··· THE DATA

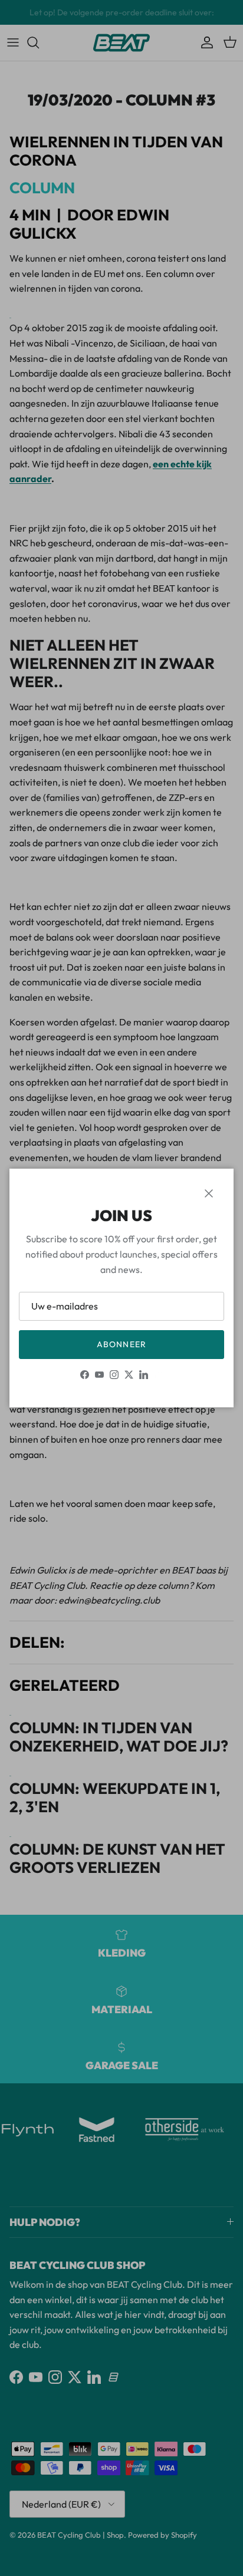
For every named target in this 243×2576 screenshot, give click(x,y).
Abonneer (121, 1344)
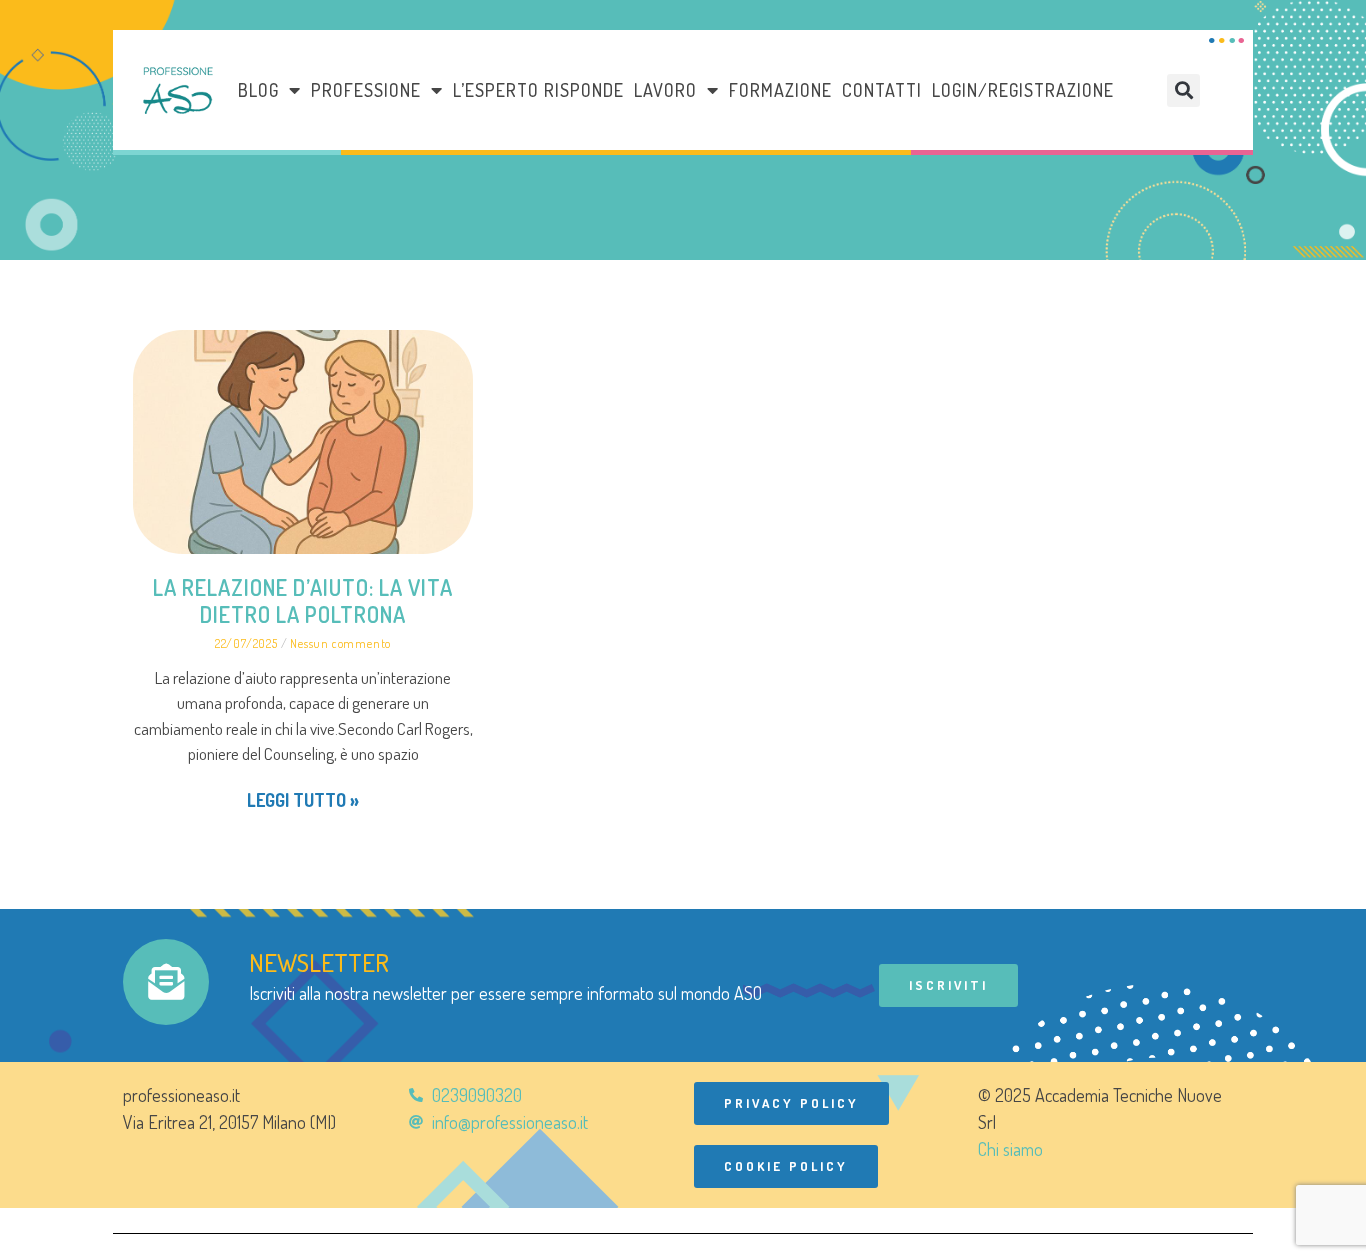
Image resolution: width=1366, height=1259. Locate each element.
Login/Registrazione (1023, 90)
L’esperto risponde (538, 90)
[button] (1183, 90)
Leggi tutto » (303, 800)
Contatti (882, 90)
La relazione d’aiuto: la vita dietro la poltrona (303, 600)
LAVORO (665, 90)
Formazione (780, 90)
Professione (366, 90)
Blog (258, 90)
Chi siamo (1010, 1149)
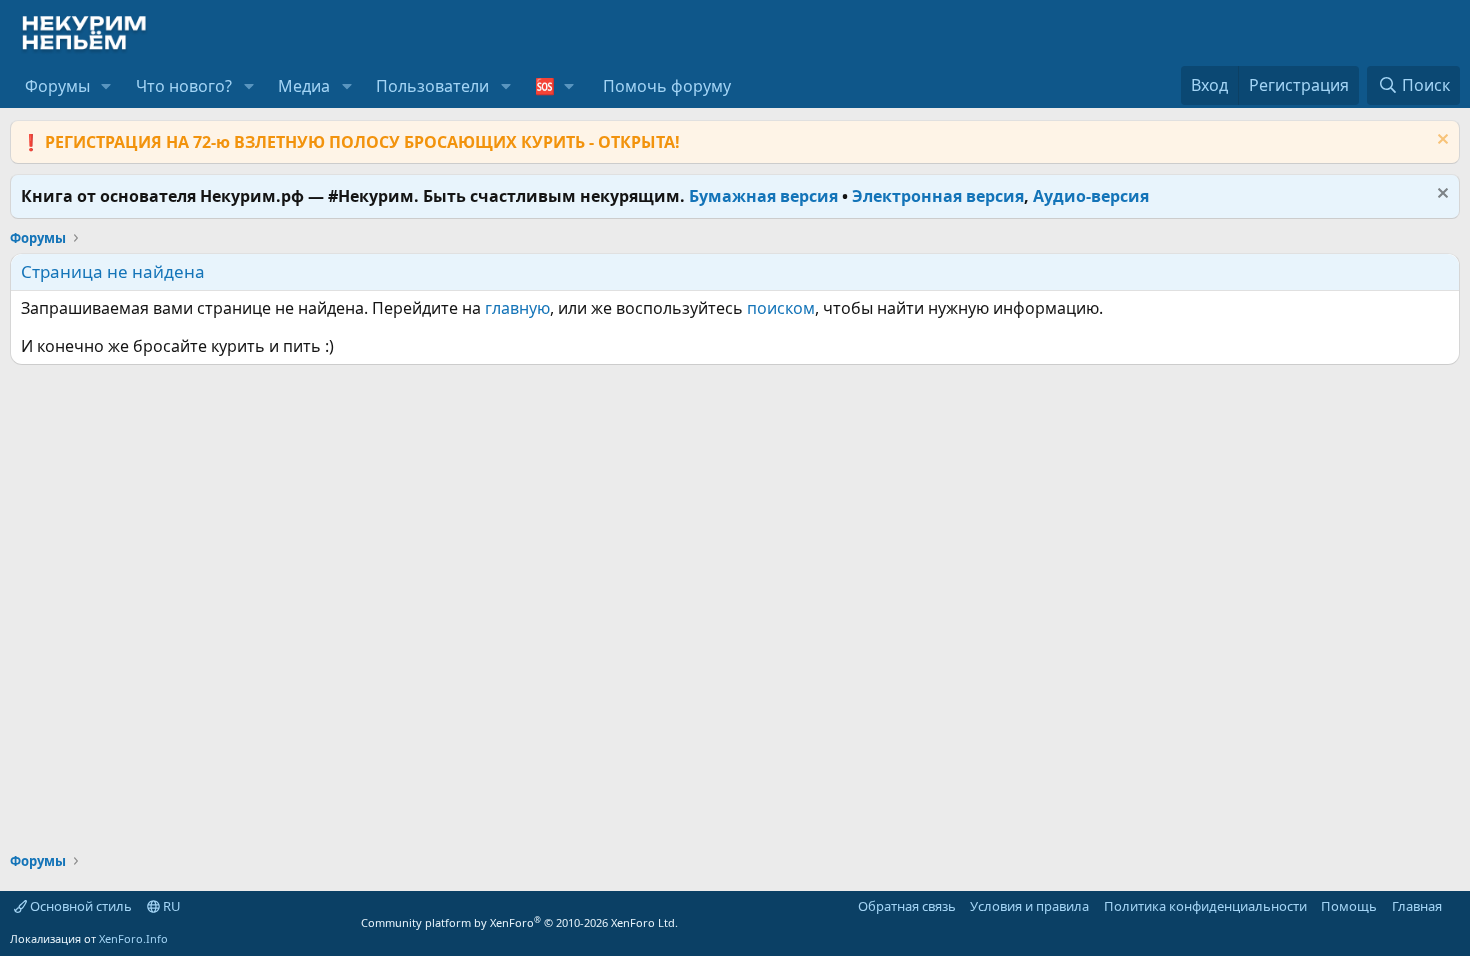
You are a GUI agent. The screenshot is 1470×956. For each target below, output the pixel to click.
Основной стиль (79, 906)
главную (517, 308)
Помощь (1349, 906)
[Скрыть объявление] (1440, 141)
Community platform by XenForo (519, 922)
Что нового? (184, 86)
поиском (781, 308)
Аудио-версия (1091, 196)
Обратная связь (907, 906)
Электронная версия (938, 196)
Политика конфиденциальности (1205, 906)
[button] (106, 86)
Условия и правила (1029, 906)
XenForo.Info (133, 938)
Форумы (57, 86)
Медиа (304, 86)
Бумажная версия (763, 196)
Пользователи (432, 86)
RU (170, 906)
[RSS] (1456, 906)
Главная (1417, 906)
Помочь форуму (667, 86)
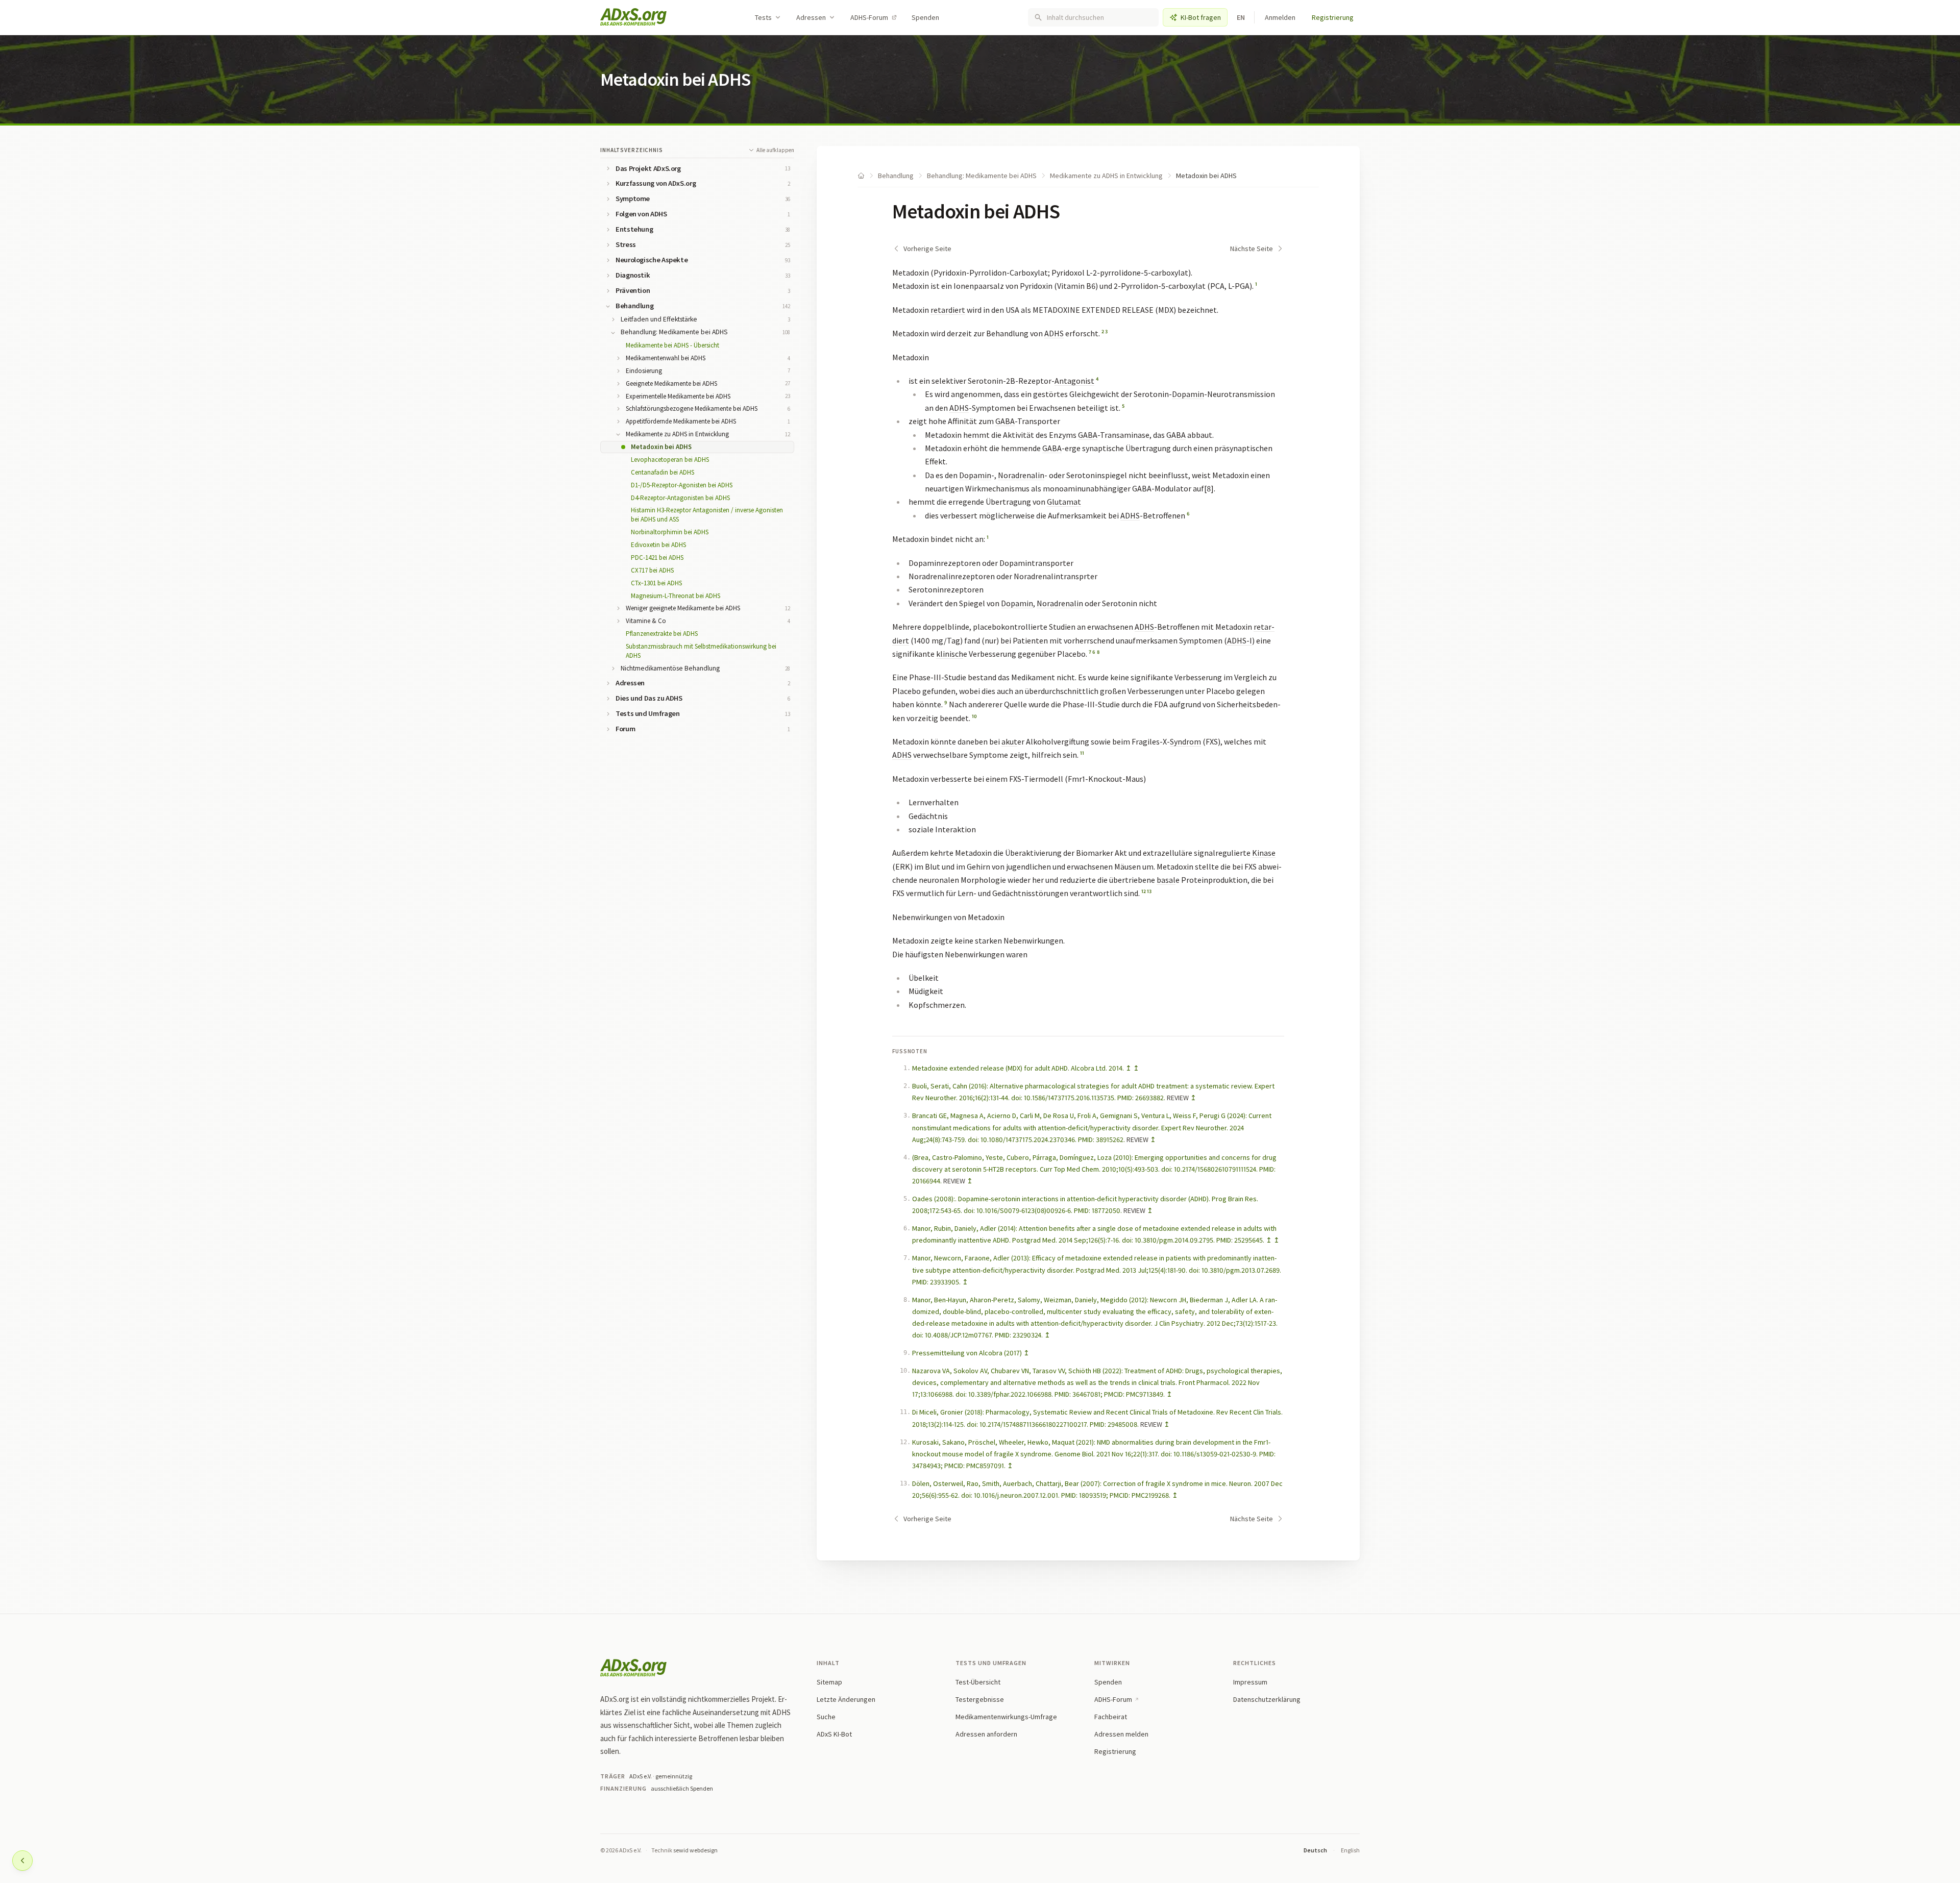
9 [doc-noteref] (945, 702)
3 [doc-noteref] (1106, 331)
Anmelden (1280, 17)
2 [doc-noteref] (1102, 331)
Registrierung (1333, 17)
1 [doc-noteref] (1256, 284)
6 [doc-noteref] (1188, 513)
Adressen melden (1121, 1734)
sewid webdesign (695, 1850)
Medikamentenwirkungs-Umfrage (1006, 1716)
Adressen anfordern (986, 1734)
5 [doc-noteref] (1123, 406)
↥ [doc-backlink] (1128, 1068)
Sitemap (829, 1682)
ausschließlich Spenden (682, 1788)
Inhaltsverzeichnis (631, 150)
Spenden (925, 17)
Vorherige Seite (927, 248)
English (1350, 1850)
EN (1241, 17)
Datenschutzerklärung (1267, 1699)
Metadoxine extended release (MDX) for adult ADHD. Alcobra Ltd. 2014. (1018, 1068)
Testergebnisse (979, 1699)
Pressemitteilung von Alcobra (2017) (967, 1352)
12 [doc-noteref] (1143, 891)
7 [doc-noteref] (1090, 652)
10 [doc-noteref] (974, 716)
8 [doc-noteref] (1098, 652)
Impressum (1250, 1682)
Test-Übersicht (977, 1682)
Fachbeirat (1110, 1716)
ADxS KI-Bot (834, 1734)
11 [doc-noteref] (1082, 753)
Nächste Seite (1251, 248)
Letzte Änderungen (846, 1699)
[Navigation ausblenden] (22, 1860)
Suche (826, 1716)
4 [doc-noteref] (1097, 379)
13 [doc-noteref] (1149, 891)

······

If a line in the data above includes the string "Adressen", copy it.

Adressen melden (1121, 1734)
Adressen anfordern (986, 1734)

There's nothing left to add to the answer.